Data for processing ::

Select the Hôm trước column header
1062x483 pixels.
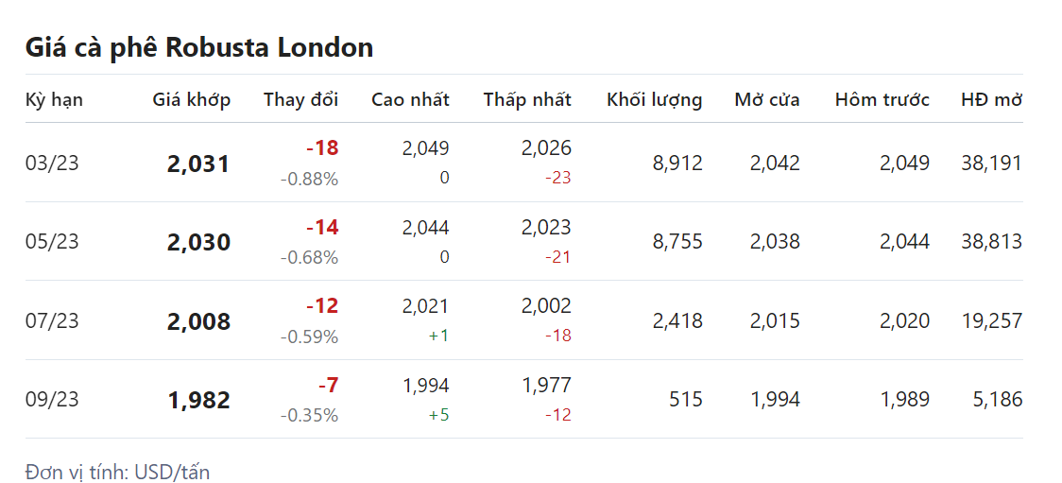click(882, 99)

* * *

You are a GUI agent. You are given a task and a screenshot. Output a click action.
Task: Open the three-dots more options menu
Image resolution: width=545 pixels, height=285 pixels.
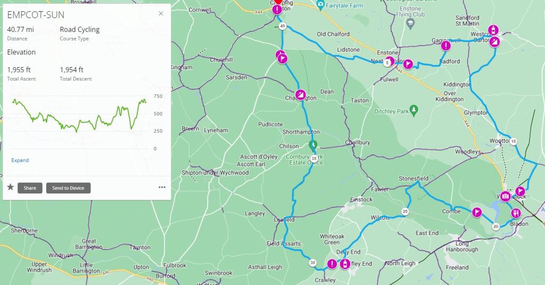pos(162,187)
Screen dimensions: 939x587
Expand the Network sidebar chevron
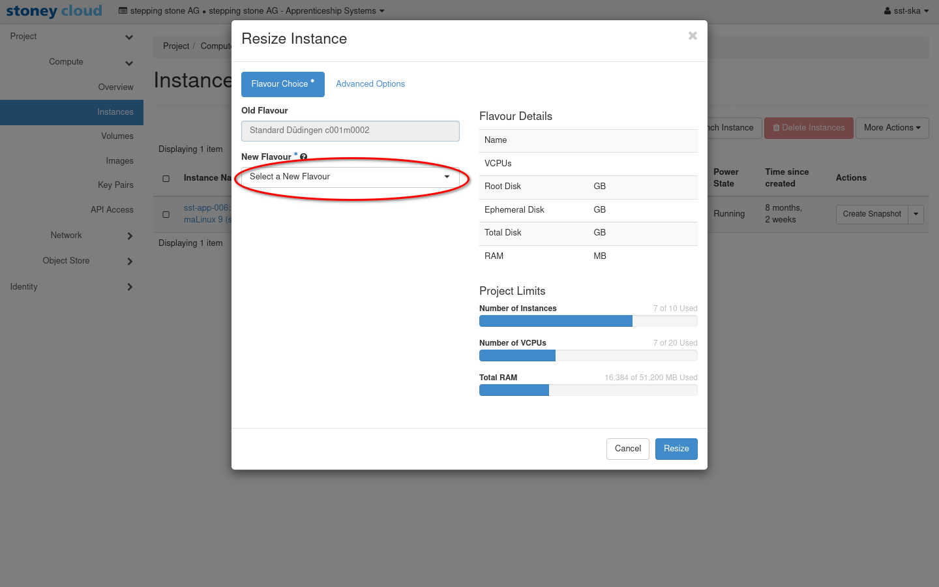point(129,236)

---

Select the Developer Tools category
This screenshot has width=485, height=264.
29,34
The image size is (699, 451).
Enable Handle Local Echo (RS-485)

Prompt ::
How many lines in the data above hold the word "Select"? Answer with the number alone.

Task output ::
2